Problem requirements:
Find the lines below that contain the string "image". Copy each one.

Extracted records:
= = = = = = =

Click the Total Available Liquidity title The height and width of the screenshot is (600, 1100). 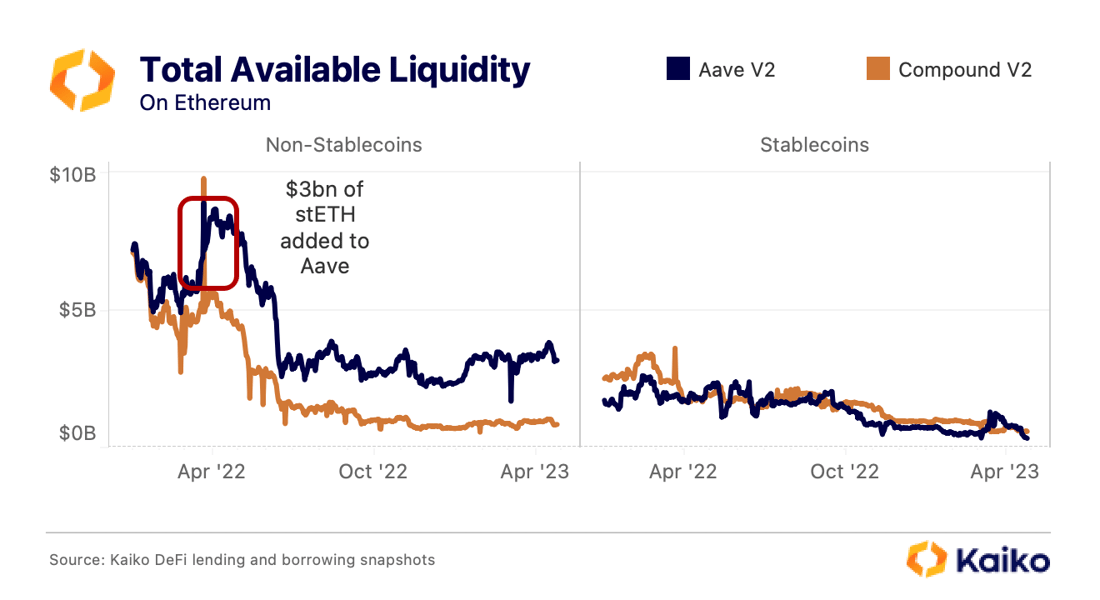coord(335,70)
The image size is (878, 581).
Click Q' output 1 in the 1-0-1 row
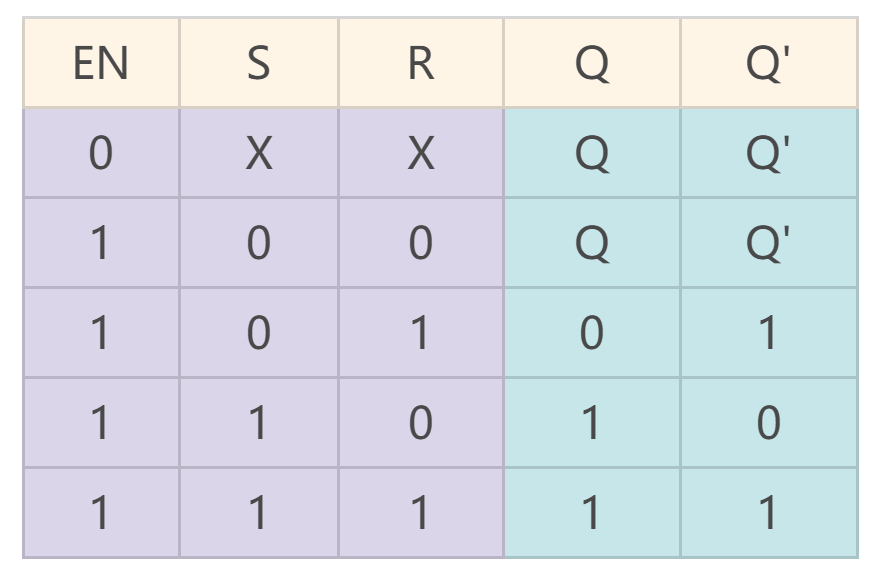point(769,333)
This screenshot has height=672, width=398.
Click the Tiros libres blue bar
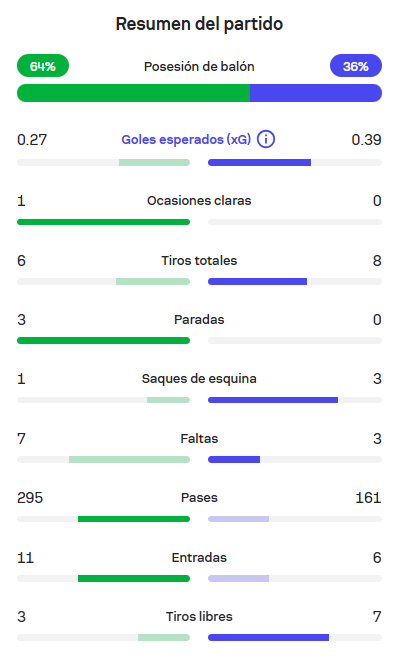tap(269, 638)
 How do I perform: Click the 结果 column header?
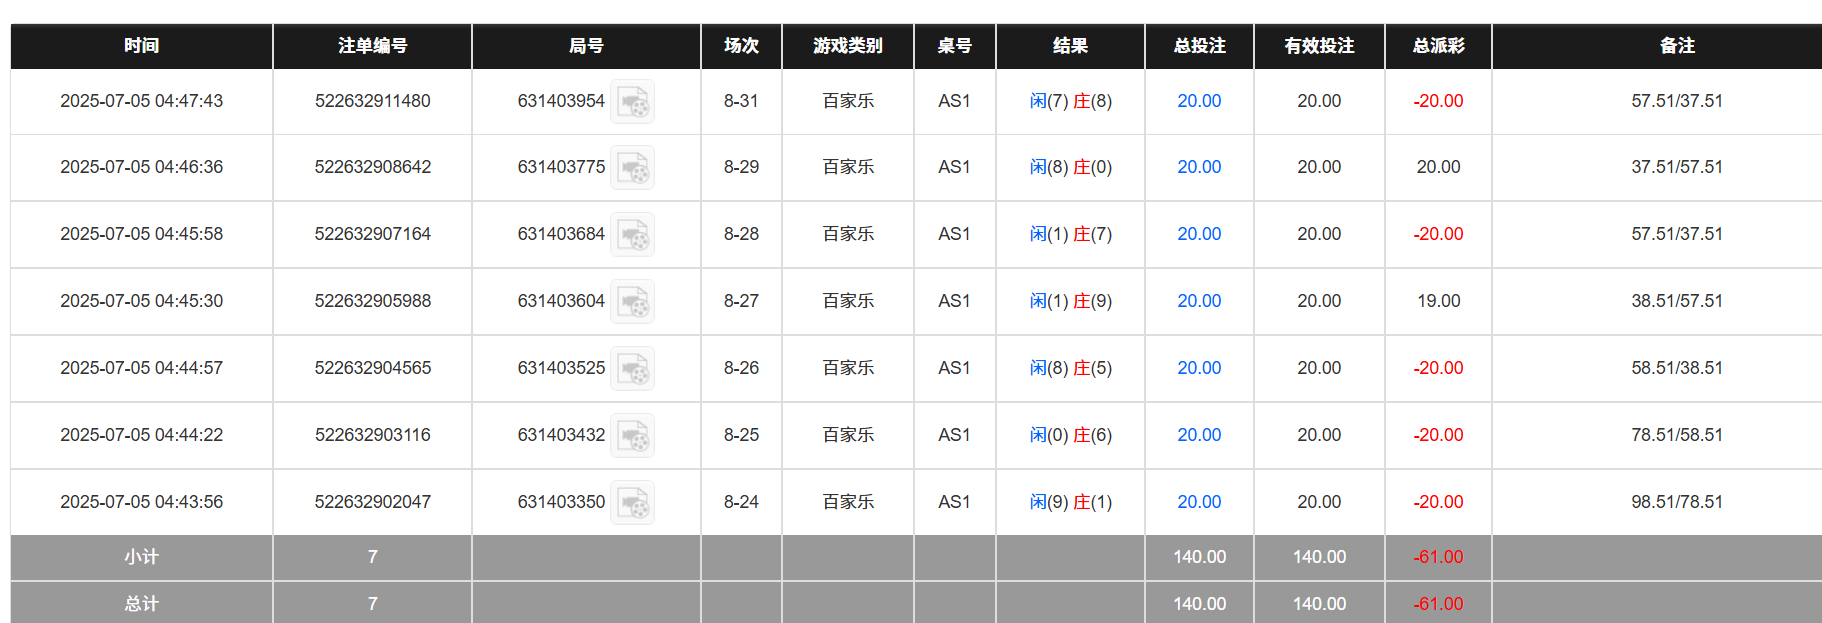pos(1070,46)
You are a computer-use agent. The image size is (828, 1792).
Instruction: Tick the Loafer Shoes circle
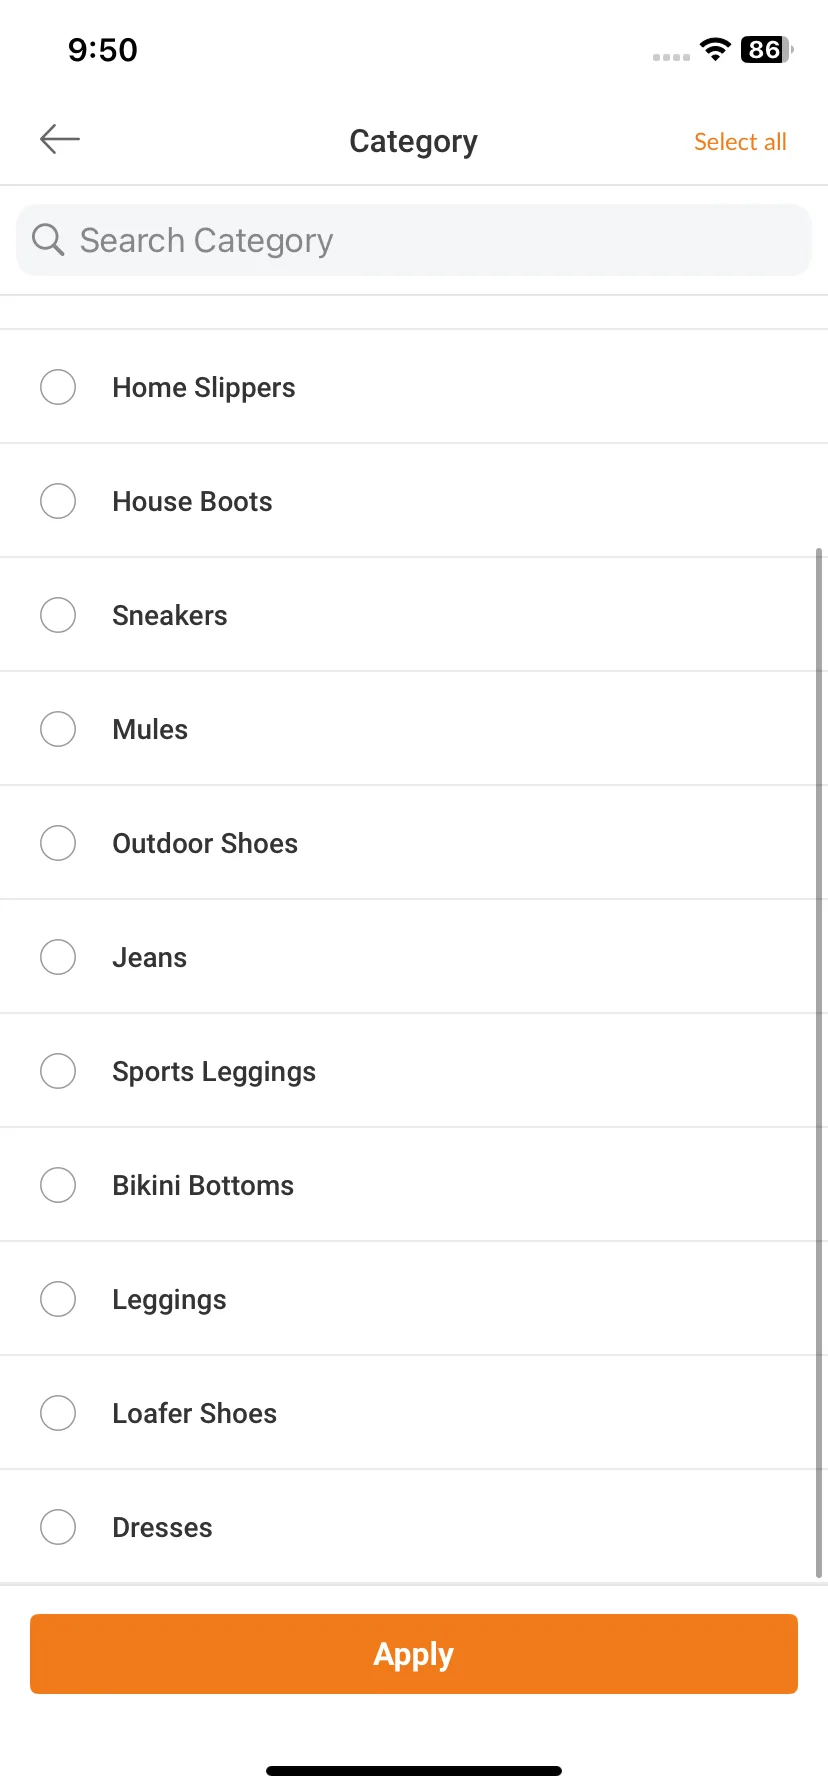coord(58,1413)
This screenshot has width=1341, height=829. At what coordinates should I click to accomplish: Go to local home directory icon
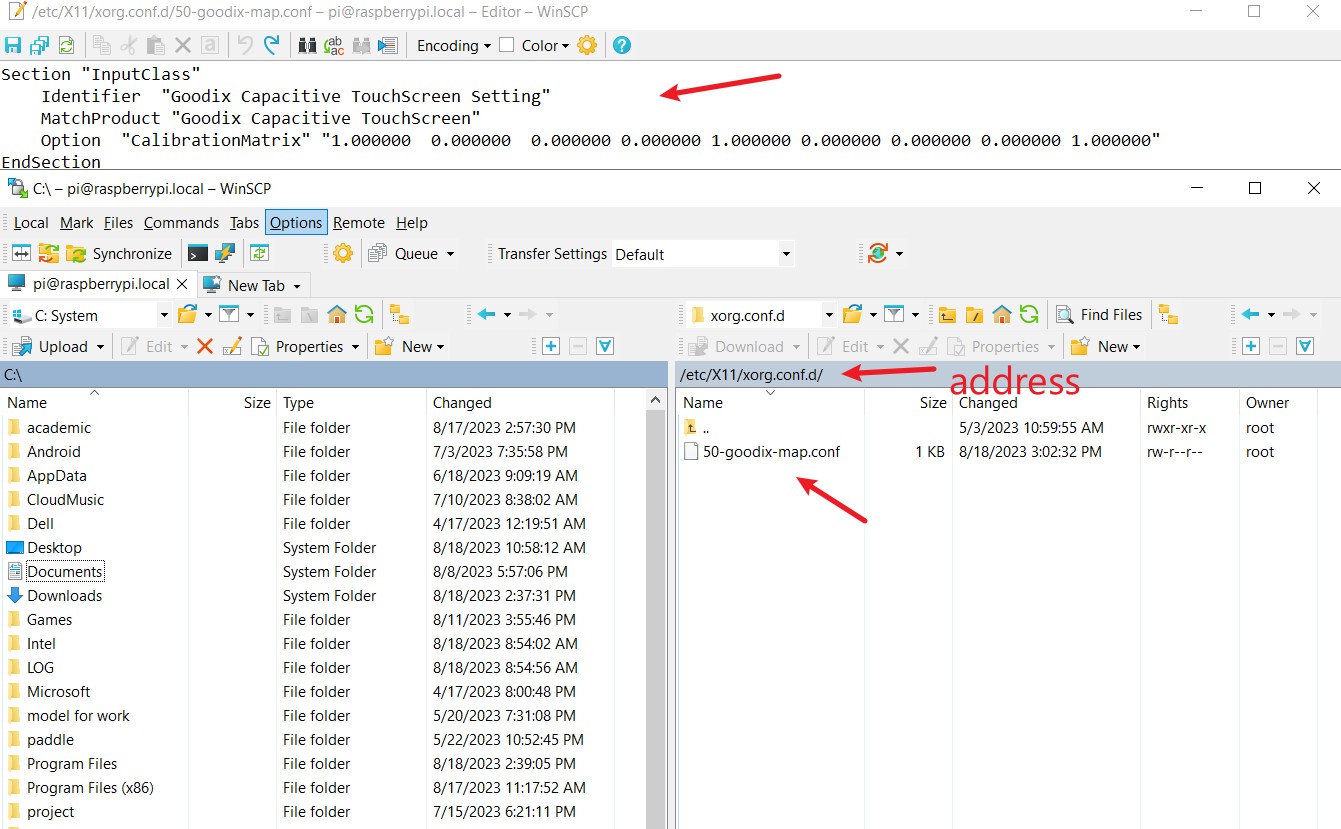(x=337, y=315)
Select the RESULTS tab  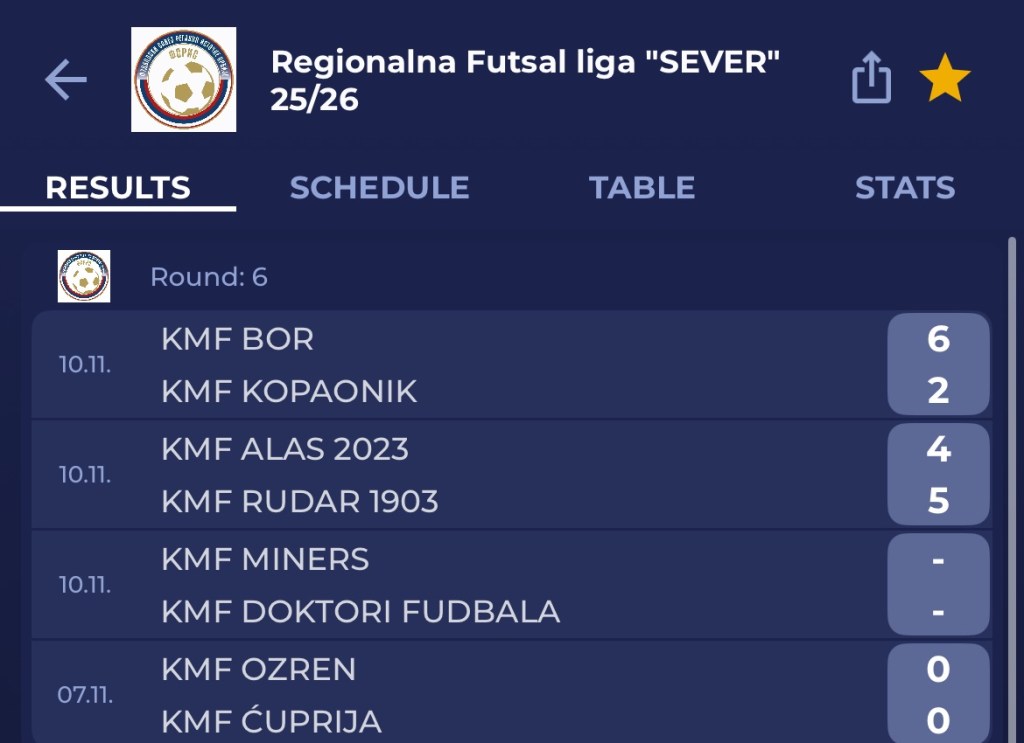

= = = = = = =

Finished exercise:
The image size is (878, 581).
You are a computer-use agent. The image size is (828, 1792).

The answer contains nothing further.